Exercise data Start Marker

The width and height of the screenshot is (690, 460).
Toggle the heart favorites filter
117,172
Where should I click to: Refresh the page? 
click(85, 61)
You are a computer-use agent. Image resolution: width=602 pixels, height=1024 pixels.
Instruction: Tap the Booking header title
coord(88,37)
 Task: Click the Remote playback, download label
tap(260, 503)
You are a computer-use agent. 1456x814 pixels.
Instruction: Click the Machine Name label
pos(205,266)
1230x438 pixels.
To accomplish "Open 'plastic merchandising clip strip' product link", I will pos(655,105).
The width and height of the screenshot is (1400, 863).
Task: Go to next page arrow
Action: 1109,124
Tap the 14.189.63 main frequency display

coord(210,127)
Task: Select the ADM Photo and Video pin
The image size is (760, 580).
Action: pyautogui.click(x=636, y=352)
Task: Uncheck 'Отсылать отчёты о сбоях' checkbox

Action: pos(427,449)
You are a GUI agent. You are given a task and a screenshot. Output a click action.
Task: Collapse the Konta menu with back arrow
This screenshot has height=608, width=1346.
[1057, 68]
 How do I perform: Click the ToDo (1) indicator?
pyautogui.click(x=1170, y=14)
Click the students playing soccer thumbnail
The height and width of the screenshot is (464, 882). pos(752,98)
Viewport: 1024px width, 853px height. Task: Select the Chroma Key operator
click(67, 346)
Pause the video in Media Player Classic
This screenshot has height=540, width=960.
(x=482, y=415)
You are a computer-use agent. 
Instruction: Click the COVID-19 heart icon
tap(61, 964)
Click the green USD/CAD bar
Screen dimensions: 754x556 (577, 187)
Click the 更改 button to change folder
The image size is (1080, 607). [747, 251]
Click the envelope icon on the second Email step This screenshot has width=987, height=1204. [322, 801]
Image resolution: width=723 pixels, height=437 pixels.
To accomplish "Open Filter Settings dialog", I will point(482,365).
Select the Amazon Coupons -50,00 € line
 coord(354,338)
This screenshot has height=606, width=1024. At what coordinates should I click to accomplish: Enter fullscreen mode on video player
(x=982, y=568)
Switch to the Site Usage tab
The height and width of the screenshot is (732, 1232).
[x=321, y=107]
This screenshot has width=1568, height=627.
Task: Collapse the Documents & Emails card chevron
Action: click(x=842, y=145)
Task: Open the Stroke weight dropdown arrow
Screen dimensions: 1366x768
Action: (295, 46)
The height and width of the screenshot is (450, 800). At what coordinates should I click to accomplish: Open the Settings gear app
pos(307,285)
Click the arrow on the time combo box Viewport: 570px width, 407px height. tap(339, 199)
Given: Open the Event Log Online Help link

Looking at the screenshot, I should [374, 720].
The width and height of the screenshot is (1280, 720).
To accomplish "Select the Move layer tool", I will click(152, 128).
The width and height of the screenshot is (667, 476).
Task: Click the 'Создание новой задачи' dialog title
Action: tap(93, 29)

Exercise data End Marker

▸ What is required
Once the listing has been read, copy every line of it exactly.

▸ Result of the exercise
The width and height of the screenshot is (690, 460).
Toggle the heart favorites filter
117,172
Where should I click to: Refresh the page? 
click(85, 61)
You are a computer-use agent. Image resolution: width=602 pixels, height=1024 pixels.
Instruction: Tap the Booking header title
coord(88,37)
 Task: Click the Remote playback, download label
tap(260, 503)
You are a computer-use agent. 1456x814 pixels.
Instruction: Click the Machine Name label
pos(205,266)
1230x438 pixels.
To accomplish "Open 'plastic merchandising clip strip' product link", I will pos(655,105).
The width and height of the screenshot is (1400, 863).
Task: Go to next page arrow
Action: 1109,124
Tap the 14.189.63 main frequency display

coord(210,127)
Task: Select the ADM Photo and Video pin
The image size is (760, 580).
Action: pyautogui.click(x=636, y=352)
Task: Uncheck 'Отсылать отчёты о сбоях' checkbox

Action: pos(427,449)
You are a GUI agent. You are given a task and a screenshot. Output a click action.
Task: Collapse the Konta menu with back arrow
This screenshot has height=608, width=1346.
[1057, 68]
 How do I perform: Click the ToDo (1) indicator?
pyautogui.click(x=1170, y=14)
Click the students playing soccer thumbnail
The height and width of the screenshot is (464, 882). pos(752,98)
Viewport: 1024px width, 853px height. Task: Select the Chroma Key operator
click(67, 346)
Pause the video in Media Player Classic
This screenshot has height=540, width=960.
(x=482, y=415)
You are a computer-use agent. 
Instruction: Click the COVID-19 heart icon
tap(61, 964)
Click the green USD/CAD bar
Screen dimensions: 754x556 (577, 187)
Click the 更改 button to change folder
The image size is (1080, 607). [747, 251]
Click the envelope icon on the second Email step This screenshot has width=987, height=1204. [322, 801]
Image resolution: width=723 pixels, height=437 pixels.
To accomplish "Open Filter Settings dialog", I will point(482,365).
Select the Amazon Coupons -50,00 € line
 coord(354,338)
This screenshot has height=606, width=1024. At what coordinates should I click to accomplish: Enter fullscreen mode on video player
(x=982, y=568)
Switch to the Site Usage tab
The height and width of the screenshot is (732, 1232).
[x=321, y=107]
This screenshot has width=1568, height=627.
Task: Collapse the Documents & Emails card chevron
Action: click(x=842, y=145)
Task: Open the Stroke weight dropdown arrow
Screen dimensions: 1366x768
Action: (295, 46)
The height and width of the screenshot is (450, 800). At what coordinates should I click to accomplish: Open the Settings gear app
pos(307,285)
Click the arrow on the time combo box Viewport: 570px width, 407px height. tap(339, 199)
Given: Open the Event Log Online Help link

Looking at the screenshot, I should [374, 720].
The width and height of the screenshot is (1280, 720).
To accomplish "Select the Move layer tool", I will click(152, 128).
The width and height of the screenshot is (667, 476).
Task: Click the 'Создание новой задачи' dialog title
Action: tap(93, 29)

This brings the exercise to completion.